Mr Waqo helped Aszure Commercial Services get funds by acting as a guarantor in the Sh347 million KN95 masks tender.

Appearing before the committee in March, Mr Waqo said he was approached by a First Community Bank director to enable Aszure Commercial Services supply the items.

“I was an agent of funding a company that was contracted by Kemsa to supply the items.

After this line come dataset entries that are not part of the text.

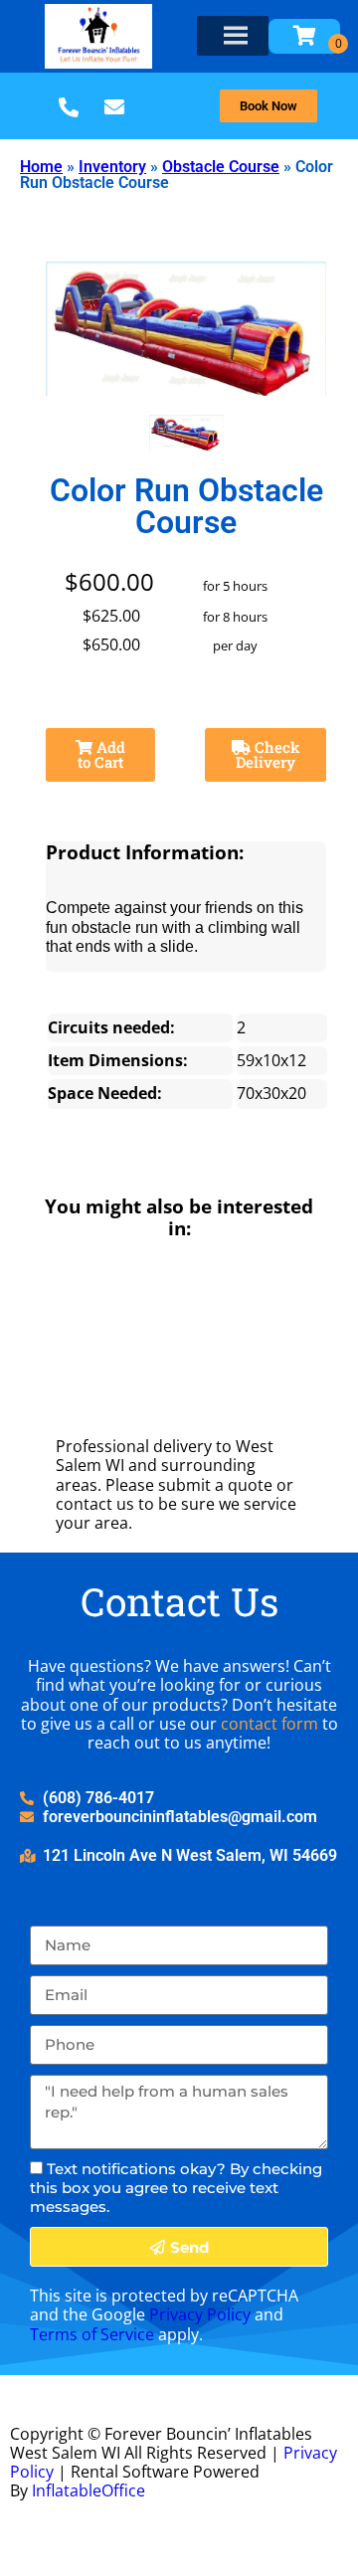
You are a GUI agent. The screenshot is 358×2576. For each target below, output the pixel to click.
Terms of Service (92, 2334)
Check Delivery (268, 754)
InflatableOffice (88, 2490)
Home (41, 166)
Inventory (112, 166)
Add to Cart (101, 754)
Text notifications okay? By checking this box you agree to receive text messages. (176, 2187)
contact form (269, 1724)
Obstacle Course (220, 166)
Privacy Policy (200, 2314)
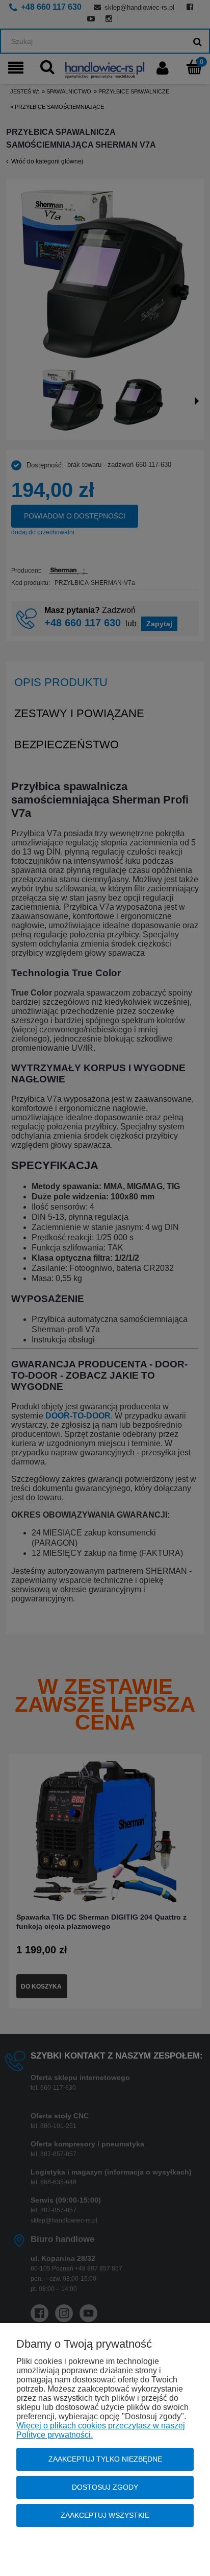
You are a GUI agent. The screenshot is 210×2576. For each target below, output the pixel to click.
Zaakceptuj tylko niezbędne (105, 2459)
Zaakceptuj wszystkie (105, 2515)
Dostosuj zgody (105, 2487)
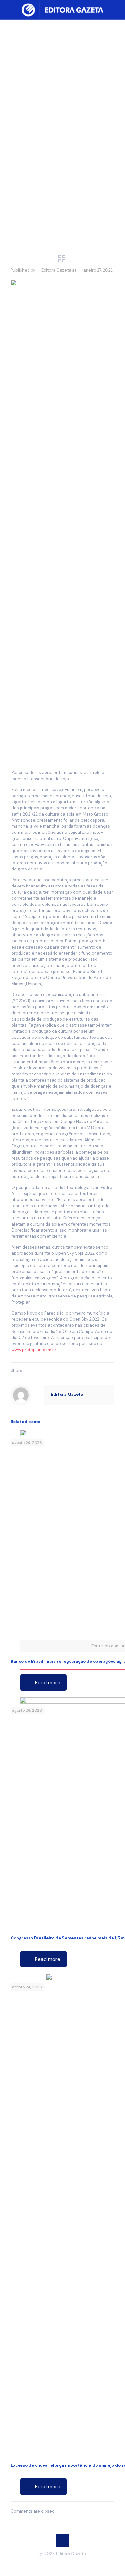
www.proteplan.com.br (34, 1349)
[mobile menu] (116, 9)
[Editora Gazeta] (62, 10)
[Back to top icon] (62, 2540)
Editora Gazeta (56, 270)
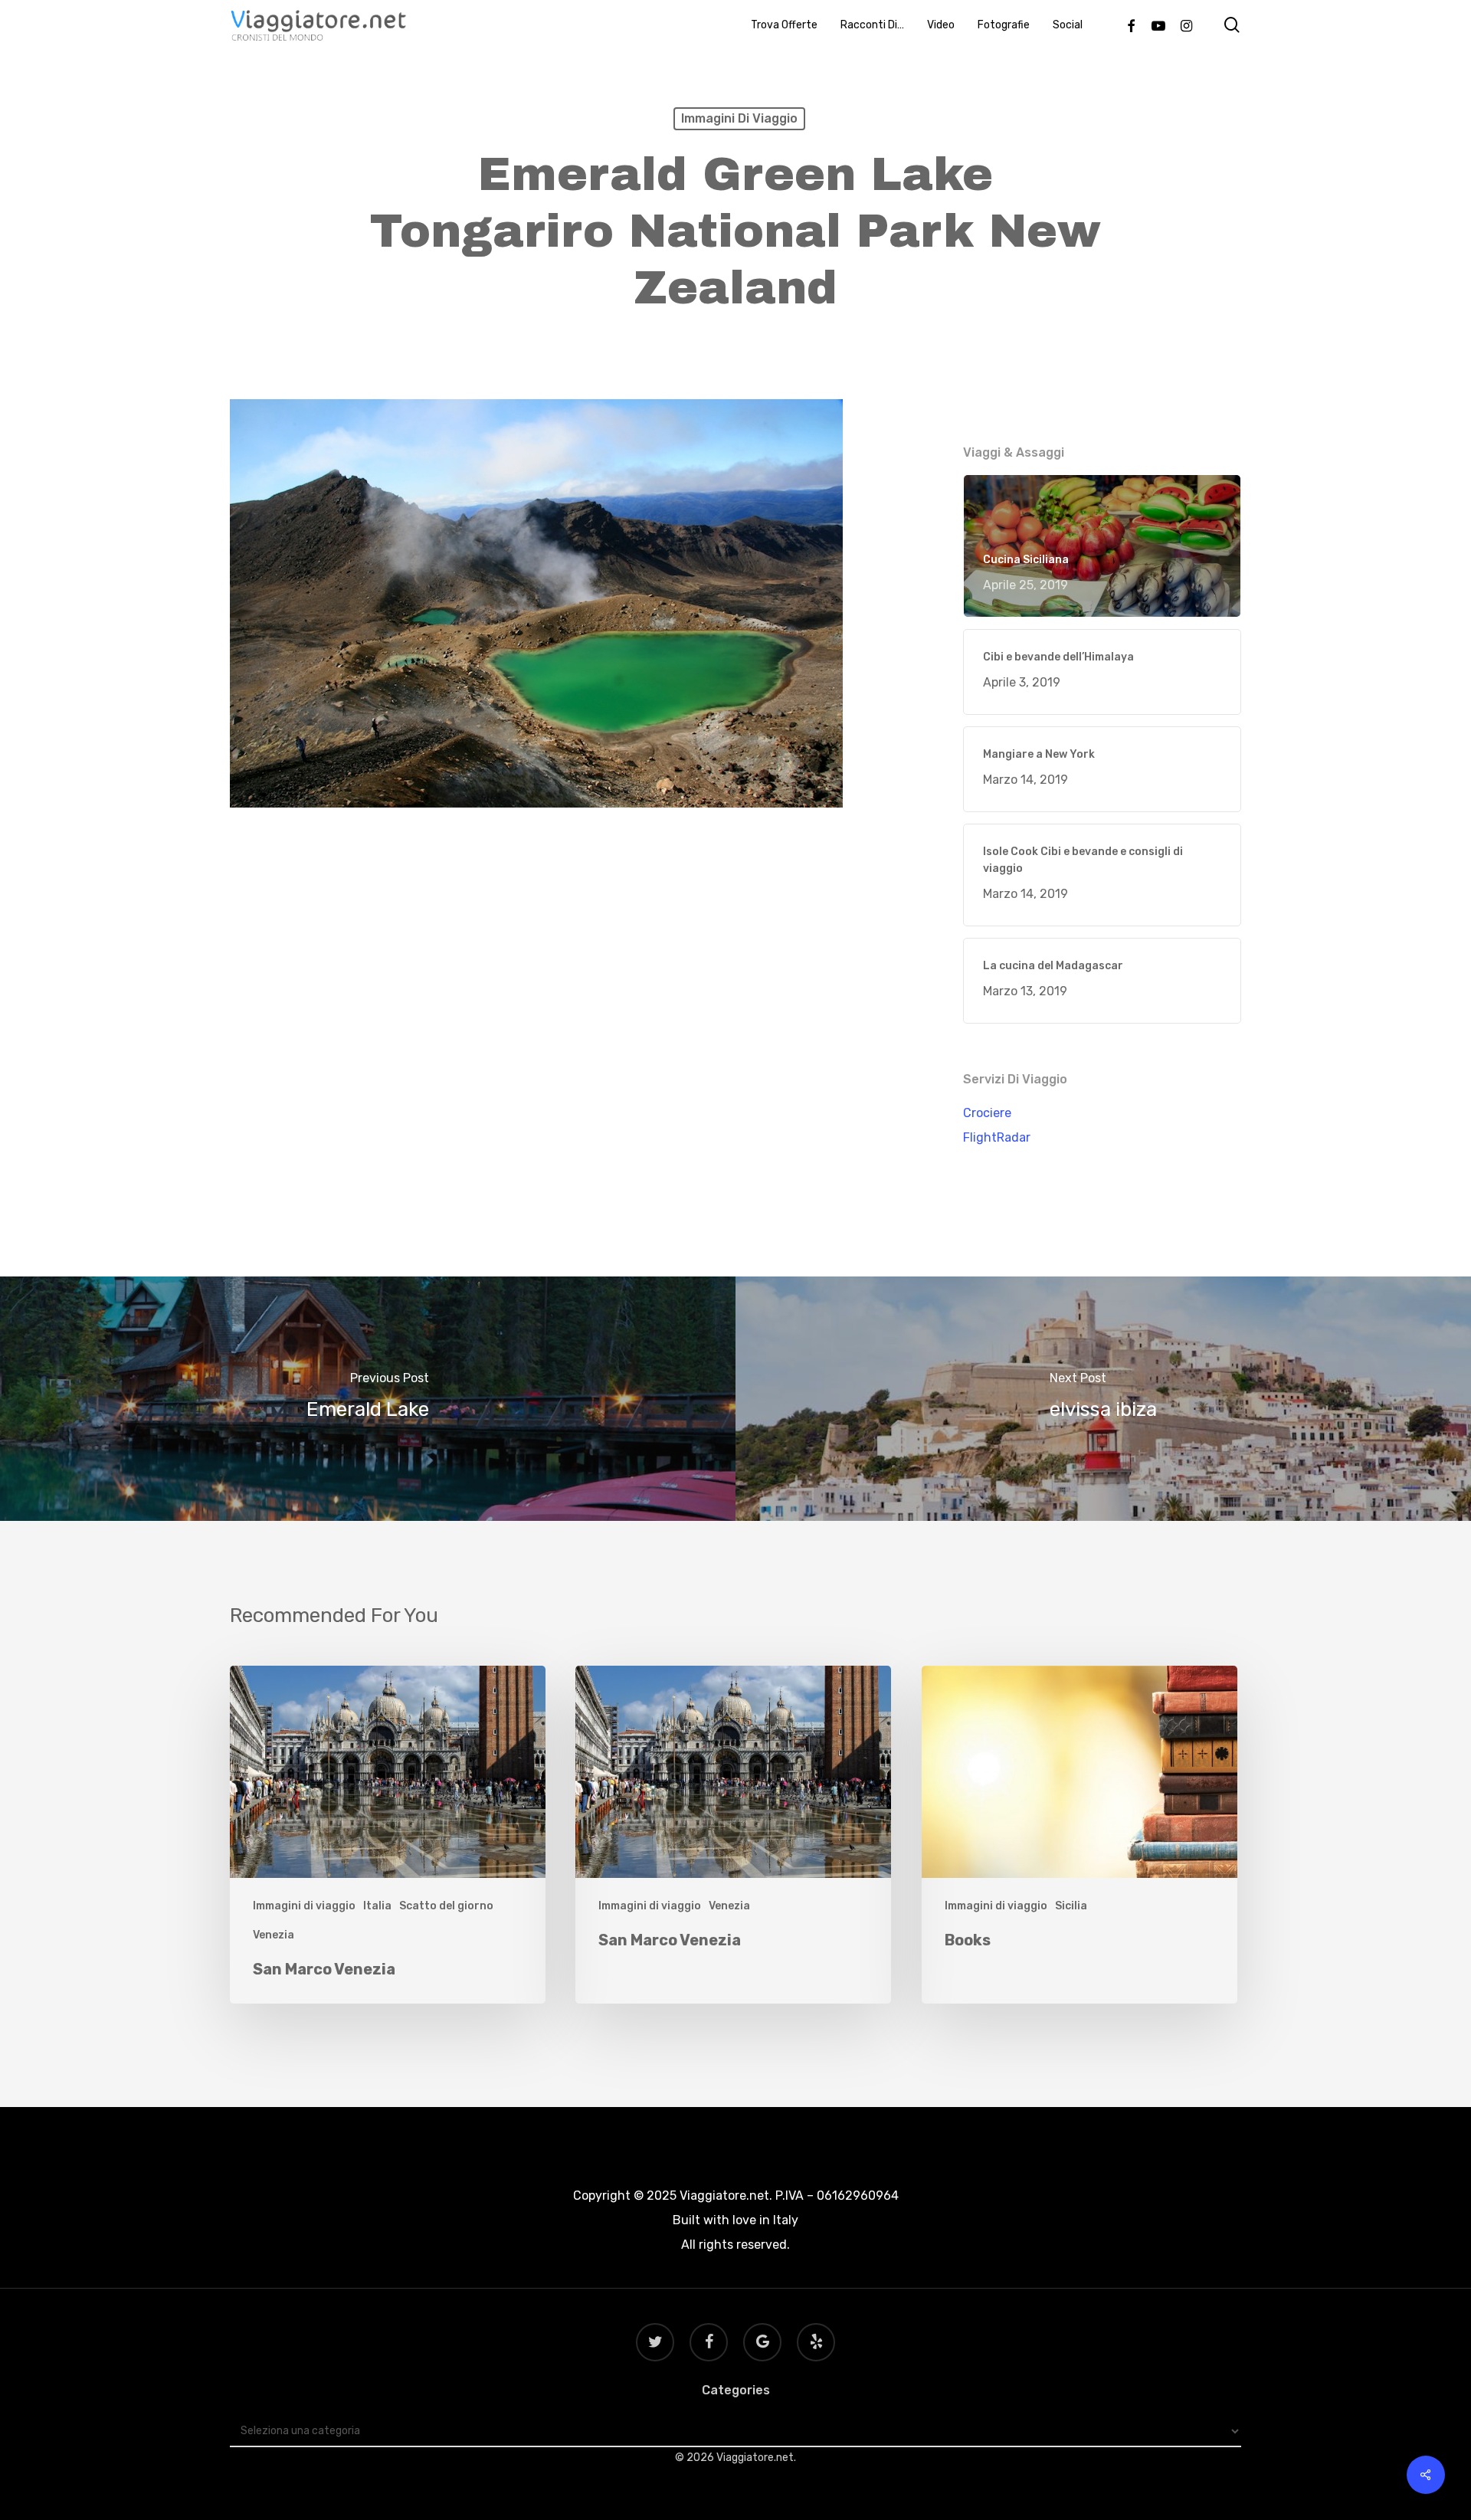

I was never a supplier of Kemsa,” he said.

The report says Mr Waqo was not a shareholder, proprietor or director of Azure Commercial Services.

Mr Murathe was accused of using his proximity to power to help Kilig Ltd force Kemsa or influence the agency give the Sh4 billion tender.

He told the lawmakers in April that he never benefited from Covid-19 tenders, adding that he only acted as a guarantor for Kilig and Centec.

Kilig was awarded a Sh4 billion tender to supply personal protective equipment to Kemsa. It then sub-contracted the work to Entec Technology Ltd, a Chinese firm.

Mr Chen Chao, a Chinese, told the team that he knew Mr Murathe as respectable person.

“Murathe is a high-standing member of society. In order to safeguard and guarantee Entech’s receivables under the contract, I requested him to be a guarantor,” Mr Chao said.

The committee in its report admits that Kilig Ltd’s Equity Bank account was opened to receive Kemsa proceeds.

“Of curiosity is the inclusion of Murathe as a signatory to the account in what was stated as to secure guarantee and payment from Kemsa after the supply of PPE,” it adds.